__WHAT THE TASK REQUIRES__. Nothing in the records should be altered; retype them all exactly.

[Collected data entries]
..........

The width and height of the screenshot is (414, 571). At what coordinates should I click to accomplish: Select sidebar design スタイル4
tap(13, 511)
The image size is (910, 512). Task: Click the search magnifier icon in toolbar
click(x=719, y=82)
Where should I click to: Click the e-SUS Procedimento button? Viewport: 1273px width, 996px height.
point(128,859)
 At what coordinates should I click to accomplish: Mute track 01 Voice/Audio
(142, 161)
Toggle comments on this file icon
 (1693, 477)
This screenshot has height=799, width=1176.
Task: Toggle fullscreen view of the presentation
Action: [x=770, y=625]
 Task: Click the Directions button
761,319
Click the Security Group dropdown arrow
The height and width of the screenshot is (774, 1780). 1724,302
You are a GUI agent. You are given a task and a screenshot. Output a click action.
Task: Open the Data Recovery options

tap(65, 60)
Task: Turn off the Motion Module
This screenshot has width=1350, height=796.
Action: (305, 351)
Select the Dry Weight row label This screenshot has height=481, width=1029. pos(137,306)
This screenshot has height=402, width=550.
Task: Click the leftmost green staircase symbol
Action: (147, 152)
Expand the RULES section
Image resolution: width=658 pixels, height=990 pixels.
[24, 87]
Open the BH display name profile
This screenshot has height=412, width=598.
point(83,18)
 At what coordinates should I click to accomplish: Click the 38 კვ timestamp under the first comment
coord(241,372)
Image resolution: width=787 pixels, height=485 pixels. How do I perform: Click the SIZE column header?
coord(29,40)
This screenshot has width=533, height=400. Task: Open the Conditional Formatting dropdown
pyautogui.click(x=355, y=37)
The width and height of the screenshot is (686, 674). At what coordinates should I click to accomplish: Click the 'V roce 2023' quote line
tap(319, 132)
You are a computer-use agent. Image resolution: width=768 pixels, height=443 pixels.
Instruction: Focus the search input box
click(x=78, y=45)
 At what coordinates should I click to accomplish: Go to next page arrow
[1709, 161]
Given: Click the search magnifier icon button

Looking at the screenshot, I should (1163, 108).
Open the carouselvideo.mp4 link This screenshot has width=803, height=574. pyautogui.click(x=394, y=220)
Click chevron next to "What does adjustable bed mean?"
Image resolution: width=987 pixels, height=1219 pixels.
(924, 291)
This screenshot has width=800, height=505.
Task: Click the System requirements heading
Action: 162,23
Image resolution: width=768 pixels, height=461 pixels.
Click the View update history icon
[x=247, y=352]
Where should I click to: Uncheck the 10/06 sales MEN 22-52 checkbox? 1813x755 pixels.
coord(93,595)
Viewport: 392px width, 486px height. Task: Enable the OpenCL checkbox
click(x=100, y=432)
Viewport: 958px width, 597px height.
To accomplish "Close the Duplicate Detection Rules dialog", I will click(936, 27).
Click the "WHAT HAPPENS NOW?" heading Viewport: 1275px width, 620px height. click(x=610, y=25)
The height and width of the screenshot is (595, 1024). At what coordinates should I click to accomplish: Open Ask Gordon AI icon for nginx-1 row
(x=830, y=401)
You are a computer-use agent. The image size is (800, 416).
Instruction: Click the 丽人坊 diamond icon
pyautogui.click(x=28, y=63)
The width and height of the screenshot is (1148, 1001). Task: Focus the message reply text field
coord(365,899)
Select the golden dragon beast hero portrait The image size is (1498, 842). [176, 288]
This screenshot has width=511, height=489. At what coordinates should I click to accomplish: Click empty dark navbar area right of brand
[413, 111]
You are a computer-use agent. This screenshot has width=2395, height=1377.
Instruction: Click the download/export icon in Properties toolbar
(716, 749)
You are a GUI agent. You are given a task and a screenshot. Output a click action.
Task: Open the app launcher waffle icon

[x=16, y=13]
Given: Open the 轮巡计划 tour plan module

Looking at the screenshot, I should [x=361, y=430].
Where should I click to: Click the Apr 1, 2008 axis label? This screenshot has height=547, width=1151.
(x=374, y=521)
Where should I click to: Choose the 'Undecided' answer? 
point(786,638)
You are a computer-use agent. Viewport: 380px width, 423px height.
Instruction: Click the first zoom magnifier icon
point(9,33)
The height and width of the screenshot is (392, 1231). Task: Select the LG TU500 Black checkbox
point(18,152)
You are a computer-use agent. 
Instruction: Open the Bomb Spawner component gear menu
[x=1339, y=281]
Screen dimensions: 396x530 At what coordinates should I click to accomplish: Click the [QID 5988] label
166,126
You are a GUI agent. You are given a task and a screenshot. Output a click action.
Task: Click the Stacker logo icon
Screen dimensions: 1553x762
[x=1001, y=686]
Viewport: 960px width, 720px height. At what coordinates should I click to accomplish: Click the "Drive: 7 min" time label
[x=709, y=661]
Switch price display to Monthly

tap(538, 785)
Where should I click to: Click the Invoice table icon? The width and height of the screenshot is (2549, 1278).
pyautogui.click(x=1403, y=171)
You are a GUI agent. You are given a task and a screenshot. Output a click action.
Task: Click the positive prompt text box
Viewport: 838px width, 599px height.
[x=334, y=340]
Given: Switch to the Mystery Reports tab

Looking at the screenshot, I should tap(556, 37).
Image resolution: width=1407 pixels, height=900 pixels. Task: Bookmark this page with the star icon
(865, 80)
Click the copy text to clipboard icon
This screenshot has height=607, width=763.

..........

__EXERCISE RESPONSE__.
The width and height of the screenshot is (414, 571). At what coordinates should I click to accomplish: Select sidebar design スタイル4
tap(13, 511)
The image size is (910, 512). Task: Click the search magnifier icon in toolbar
click(x=719, y=82)
Where should I click to: Click the e-SUS Procedimento button? Viewport: 1273px width, 996px height.
point(128,859)
 At what coordinates should I click to accomplish: Mute track 01 Voice/Audio
(142, 161)
Toggle comments on this file icon
 (1693, 477)
This screenshot has height=799, width=1176.
Task: Toggle fullscreen view of the presentation
Action: [x=770, y=625]
 Task: Click the Directions button
761,319
Click the Security Group dropdown arrow
The height and width of the screenshot is (774, 1780). 1724,302
You are a GUI agent. You are given a task and a screenshot. Output a click action.
Task: Open the Data Recovery options

tap(65, 60)
Task: Turn off the Motion Module
This screenshot has width=1350, height=796.
Action: (305, 351)
Select the Dry Weight row label This screenshot has height=481, width=1029. pos(137,306)
This screenshot has height=402, width=550.
Task: Click the leftmost green staircase symbol
Action: (147, 152)
Expand the RULES section
Image resolution: width=658 pixels, height=990 pixels.
[24, 87]
Open the BH display name profile
This screenshot has height=412, width=598.
point(83,18)
 At what coordinates should I click to accomplish: Click the 38 კვ timestamp under the first comment
coord(241,372)
Image resolution: width=787 pixels, height=485 pixels. How do I perform: Click the SIZE column header?
coord(29,40)
This screenshot has width=533, height=400. Task: Open the Conditional Formatting dropdown
pyautogui.click(x=355, y=37)
The width and height of the screenshot is (686, 674). At what coordinates should I click to accomplish: Click the 'V roce 2023' quote line
tap(319, 132)
You are a computer-use agent. Image resolution: width=768 pixels, height=443 pixels.
Instruction: Focus the search input box
click(x=78, y=45)
 At what coordinates should I click to accomplish: Go to next page arrow
[1709, 161]
Given: Click the search magnifier icon button

Looking at the screenshot, I should (1163, 108).
Open the carouselvideo.mp4 link This screenshot has width=803, height=574. pyautogui.click(x=394, y=220)
Click chevron next to "What does adjustable bed mean?"
Image resolution: width=987 pixels, height=1219 pixels.
(924, 291)
This screenshot has width=800, height=505.
Task: Click the System requirements heading
Action: 162,23
Image resolution: width=768 pixels, height=461 pixels.
Click the View update history icon
[x=247, y=352]
Where should I click to: Uncheck the 10/06 sales MEN 22-52 checkbox? 1813x755 pixels.
coord(93,595)
Viewport: 392px width, 486px height. Task: Enable the OpenCL checkbox
click(x=100, y=432)
Viewport: 958px width, 597px height.
To accomplish "Close the Duplicate Detection Rules dialog", I will click(936, 27).
Click the "WHAT HAPPENS NOW?" heading Viewport: 1275px width, 620px height. click(x=610, y=25)
The height and width of the screenshot is (595, 1024). At what coordinates should I click to accomplish: Open Ask Gordon AI icon for nginx-1 row
(x=830, y=401)
You are a computer-use agent. The image size is (800, 416).
Instruction: Click the 丽人坊 diamond icon
pyautogui.click(x=28, y=63)
The width and height of the screenshot is (1148, 1001). Task: Focus the message reply text field
coord(365,899)
Select the golden dragon beast hero portrait The image size is (1498, 842). [176, 288]
This screenshot has width=511, height=489. At what coordinates should I click to accomplish: Click empty dark navbar area right of brand
[413, 111]
You are a computer-use agent. This screenshot has width=2395, height=1377.
Instruction: Click the download/export icon in Properties toolbar
(716, 749)
You are a GUI agent. You are given a task and a screenshot. Output a click action.
Task: Open the app launcher waffle icon

[x=16, y=13]
Given: Open the 轮巡计划 tour plan module

Looking at the screenshot, I should [x=361, y=430].
Where should I click to: Click the Apr 1, 2008 axis label? This screenshot has height=547, width=1151.
(x=374, y=521)
Where should I click to: Choose the 'Undecided' answer? 
point(786,638)
You are a computer-use agent. Viewport: 380px width, 423px height.
Instruction: Click the first zoom magnifier icon
point(9,33)
The height and width of the screenshot is (392, 1231). Task: Select the LG TU500 Black checkbox
point(18,152)
You are a computer-use agent. 
Instruction: Open the Bomb Spawner component gear menu
[x=1339, y=281]
Screen dimensions: 396x530 At what coordinates should I click to accomplish: Click the [QID 5988] label
166,126
You are a GUI agent. You are given a task and a screenshot. Output a click action.
Task: Click the Stacker logo icon
Screen dimensions: 1553x762
[x=1001, y=686]
Viewport: 960px width, 720px height. At what coordinates should I click to accomplish: Click the "Drive: 7 min" time label
[x=709, y=661]
Switch price display to Monthly

tap(538, 785)
Where should I click to: Click the Invoice table icon? The width and height of the screenshot is (2549, 1278).
pyautogui.click(x=1403, y=171)
You are a GUI agent. You are given a task and a screenshot. Output a click action.
Task: Click the positive prompt text box
Viewport: 838px width, 599px height.
[x=334, y=340]
Given: Switch to the Mystery Reports tab

Looking at the screenshot, I should tap(556, 37).
Image resolution: width=1407 pixels, height=900 pixels. Task: Bookmark this page with the star icon
(865, 80)
Click the copy text to clipboard icon
This screenshot has height=607, width=763.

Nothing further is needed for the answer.